# Exercise description
From the records below, copy out exactly the lines from the one containing "Screen dimensions: 1366x589" to the one containing "Task: Click the Вхід sign-in button", both included. Add nothing else.

# Data for processing
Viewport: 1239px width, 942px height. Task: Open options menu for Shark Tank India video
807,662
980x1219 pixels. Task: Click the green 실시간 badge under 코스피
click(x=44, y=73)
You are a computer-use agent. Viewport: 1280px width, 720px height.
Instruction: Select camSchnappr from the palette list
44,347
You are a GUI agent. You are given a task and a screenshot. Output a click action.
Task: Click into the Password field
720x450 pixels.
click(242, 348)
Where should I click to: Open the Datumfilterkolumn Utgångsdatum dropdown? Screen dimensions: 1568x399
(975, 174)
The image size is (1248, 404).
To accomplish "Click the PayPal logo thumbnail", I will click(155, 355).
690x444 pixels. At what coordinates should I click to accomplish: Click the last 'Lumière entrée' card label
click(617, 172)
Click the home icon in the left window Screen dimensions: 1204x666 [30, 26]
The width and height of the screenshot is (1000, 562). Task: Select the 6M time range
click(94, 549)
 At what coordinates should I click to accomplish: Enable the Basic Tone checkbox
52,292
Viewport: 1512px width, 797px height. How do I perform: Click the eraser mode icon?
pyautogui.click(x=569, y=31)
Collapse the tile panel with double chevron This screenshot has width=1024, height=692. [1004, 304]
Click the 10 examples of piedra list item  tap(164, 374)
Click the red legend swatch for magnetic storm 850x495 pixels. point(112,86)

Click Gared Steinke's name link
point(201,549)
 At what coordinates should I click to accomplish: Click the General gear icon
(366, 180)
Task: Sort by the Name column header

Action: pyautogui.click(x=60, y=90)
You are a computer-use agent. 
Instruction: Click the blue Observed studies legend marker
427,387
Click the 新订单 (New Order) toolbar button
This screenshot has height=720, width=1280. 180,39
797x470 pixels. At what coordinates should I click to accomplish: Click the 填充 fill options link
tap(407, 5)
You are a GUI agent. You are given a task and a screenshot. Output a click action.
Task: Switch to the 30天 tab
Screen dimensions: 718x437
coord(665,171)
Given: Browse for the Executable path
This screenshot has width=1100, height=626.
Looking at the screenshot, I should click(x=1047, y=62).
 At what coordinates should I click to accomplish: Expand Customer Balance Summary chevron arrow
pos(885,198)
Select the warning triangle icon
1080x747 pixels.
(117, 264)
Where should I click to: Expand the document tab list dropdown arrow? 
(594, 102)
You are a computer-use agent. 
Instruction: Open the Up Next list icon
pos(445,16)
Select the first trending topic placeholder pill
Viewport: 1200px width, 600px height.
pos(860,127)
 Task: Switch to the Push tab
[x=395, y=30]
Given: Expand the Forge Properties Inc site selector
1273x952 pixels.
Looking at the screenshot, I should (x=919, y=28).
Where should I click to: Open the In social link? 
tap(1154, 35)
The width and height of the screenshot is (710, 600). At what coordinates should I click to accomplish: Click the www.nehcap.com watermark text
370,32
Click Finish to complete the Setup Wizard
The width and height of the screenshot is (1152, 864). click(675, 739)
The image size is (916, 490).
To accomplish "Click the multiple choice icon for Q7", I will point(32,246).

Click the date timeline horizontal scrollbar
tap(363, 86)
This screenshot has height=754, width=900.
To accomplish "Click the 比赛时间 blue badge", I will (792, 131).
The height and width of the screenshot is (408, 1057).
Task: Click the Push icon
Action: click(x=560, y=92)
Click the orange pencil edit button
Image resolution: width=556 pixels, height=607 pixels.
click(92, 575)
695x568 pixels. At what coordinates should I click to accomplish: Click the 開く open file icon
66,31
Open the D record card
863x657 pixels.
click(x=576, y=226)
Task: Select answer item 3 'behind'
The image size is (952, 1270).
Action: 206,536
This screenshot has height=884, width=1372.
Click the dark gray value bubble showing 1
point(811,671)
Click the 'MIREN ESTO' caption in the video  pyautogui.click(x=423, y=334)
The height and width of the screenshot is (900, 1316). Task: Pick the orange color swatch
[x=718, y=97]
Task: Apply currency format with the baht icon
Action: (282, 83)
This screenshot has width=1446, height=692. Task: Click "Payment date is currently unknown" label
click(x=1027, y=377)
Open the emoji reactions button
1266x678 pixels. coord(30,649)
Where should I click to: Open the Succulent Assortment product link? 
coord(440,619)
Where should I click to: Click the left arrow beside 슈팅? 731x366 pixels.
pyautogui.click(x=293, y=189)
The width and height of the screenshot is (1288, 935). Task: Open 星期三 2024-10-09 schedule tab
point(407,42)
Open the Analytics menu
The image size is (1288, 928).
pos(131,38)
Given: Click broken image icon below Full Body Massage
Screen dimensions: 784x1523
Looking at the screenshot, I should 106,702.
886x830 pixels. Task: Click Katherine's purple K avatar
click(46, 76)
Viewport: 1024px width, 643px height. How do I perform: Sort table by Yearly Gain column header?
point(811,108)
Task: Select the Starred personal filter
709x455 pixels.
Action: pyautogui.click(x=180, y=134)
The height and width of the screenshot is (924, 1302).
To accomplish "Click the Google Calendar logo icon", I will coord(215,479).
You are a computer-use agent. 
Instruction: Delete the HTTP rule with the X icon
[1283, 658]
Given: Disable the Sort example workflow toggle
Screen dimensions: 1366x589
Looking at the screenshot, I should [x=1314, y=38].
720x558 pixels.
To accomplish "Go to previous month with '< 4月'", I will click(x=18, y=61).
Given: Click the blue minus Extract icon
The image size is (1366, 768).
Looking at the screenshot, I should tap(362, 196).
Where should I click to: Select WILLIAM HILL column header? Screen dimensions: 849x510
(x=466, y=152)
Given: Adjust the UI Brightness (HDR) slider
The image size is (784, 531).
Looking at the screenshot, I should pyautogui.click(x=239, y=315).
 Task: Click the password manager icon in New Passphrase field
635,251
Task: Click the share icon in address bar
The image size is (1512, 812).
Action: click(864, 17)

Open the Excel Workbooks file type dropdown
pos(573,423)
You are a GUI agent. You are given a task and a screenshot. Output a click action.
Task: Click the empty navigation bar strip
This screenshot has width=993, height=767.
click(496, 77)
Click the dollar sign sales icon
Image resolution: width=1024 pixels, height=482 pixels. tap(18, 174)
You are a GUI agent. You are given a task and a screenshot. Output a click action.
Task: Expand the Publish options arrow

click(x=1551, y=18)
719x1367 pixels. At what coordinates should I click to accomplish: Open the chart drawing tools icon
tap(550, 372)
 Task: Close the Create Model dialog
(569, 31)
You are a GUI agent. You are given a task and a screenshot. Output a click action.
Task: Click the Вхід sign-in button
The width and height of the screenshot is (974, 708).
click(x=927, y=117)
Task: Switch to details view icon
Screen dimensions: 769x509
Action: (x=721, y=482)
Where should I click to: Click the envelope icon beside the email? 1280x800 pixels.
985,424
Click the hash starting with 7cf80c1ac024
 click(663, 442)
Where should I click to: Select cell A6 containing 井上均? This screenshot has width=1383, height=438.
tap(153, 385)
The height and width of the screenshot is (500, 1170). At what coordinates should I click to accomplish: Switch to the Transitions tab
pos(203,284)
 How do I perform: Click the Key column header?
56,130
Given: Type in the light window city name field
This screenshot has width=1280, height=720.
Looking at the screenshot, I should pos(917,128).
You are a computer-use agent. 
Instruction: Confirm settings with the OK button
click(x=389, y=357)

# Expected answer
Screen dimensions: 1366x589
Looking at the screenshot, I should [x=1314, y=38].
720x558 pixels.
To accomplish "Go to previous month with '< 4月'", I will click(x=18, y=61).
Given: Click the blue minus Extract icon
The image size is (1366, 768).
Looking at the screenshot, I should tap(362, 196).
Where should I click to: Select WILLIAM HILL column header? Screen dimensions: 849x510
(x=466, y=152)
Given: Adjust the UI Brightness (HDR) slider
The image size is (784, 531).
Looking at the screenshot, I should pyautogui.click(x=239, y=315).
 Task: Click the password manager icon in New Passphrase field
635,251
Task: Click the share icon in address bar
The image size is (1512, 812).
Action: click(864, 17)

Open the Excel Workbooks file type dropdown
pos(573,423)
You are a GUI agent. You are given a task and a screenshot. Output a click action.
Task: Click the empty navigation bar strip
This screenshot has width=993, height=767.
click(496, 77)
Click the dollar sign sales icon
Image resolution: width=1024 pixels, height=482 pixels. tap(18, 174)
You are a GUI agent. You are given a task and a screenshot. Output a click action.
Task: Expand the Publish options arrow

click(x=1551, y=18)
719x1367 pixels. At what coordinates should I click to accomplish: Open the chart drawing tools icon
tap(550, 372)
 Task: Close the Create Model dialog
(569, 31)
You are a GUI agent. You are given a task and a screenshot. Output a click action.
Task: Click the Вхід sign-in button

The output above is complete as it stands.